Since the illumination light should be transferred into the eye as complete as possible and without color distortion, substantial efforts have been required for such a combining of beams. For example, in DE 198 16 302 a beam splitter/recombiner is equipped with special reflection coatings in order to join the various wavelengths of the laser light and/or illumination light. Said coatings have a complicated structure and are difficult to manufacture, particularly when laser lights of varying wavelengths (e.g., 488 nm, 514 nm, 532 nm, 561 nm, 635 nm, and 659 nm, as commonly used in applied ophthalmology) are to be applied. Since the coatings have to be permeable at least for the wavelengths designated for the lasers, distortions of the illumination light occur because said wavelengths are not reflected.

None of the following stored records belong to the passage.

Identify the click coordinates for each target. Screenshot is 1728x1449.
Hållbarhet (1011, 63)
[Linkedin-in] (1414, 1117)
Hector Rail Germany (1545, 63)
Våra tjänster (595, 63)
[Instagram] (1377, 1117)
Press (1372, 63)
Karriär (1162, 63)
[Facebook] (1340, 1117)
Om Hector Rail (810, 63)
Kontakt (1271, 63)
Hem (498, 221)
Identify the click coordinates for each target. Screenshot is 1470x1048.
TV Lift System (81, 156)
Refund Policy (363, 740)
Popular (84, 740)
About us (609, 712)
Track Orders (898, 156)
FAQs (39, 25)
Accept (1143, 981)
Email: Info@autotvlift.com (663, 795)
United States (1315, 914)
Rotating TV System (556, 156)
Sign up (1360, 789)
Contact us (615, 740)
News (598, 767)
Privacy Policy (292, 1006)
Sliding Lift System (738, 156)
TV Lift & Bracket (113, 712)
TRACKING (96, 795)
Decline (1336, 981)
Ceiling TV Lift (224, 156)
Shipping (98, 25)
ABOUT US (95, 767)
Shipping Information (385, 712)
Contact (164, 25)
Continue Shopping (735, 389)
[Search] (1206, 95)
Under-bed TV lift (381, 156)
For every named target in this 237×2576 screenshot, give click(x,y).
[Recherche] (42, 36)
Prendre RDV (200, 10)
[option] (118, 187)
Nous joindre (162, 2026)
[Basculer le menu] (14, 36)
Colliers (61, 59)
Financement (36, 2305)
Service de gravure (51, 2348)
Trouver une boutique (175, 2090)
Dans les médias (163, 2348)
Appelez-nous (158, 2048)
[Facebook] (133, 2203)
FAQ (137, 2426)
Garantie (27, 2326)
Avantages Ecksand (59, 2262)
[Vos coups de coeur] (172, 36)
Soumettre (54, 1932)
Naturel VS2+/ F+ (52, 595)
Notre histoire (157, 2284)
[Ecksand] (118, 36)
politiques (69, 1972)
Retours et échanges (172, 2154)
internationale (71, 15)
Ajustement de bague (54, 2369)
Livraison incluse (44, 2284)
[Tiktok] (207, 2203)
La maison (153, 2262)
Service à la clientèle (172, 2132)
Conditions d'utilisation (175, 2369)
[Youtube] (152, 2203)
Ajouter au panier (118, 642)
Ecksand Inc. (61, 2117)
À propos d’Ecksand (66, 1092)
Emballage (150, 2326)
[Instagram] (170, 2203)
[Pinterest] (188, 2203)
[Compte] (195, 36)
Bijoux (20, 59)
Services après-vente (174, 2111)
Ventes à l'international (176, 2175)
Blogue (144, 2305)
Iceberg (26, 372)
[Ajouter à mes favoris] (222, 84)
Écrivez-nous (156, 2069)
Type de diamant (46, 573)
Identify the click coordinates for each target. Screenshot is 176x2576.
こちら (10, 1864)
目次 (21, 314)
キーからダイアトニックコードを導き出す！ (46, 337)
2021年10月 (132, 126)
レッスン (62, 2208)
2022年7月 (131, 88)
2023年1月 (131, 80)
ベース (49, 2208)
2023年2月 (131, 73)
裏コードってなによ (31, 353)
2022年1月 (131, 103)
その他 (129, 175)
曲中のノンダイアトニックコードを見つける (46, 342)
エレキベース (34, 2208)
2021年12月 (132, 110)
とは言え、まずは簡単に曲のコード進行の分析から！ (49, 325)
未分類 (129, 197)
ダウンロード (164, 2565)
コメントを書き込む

Therefore, U.S. Pat. No. 6,394,603 suggests the use of a polarization beam splitter/recombiner with appropriate reflection coatings. This device is also difficult to manufacture and, furthermore, special demands are put on the light sources and optical elements within the beam path in order to produce and/or maintain the respective polarization.
In DE 100 31 414 of the applicant, a solution is described which forgoes the elaborate coating of the beam recombiner, whereby a plane parallel plate is used which is positioned at the Brewster's angle to the incident laser beam. However, this solution also works solely for polarized light and therefore exhibits the same disadvantages as the one previously described.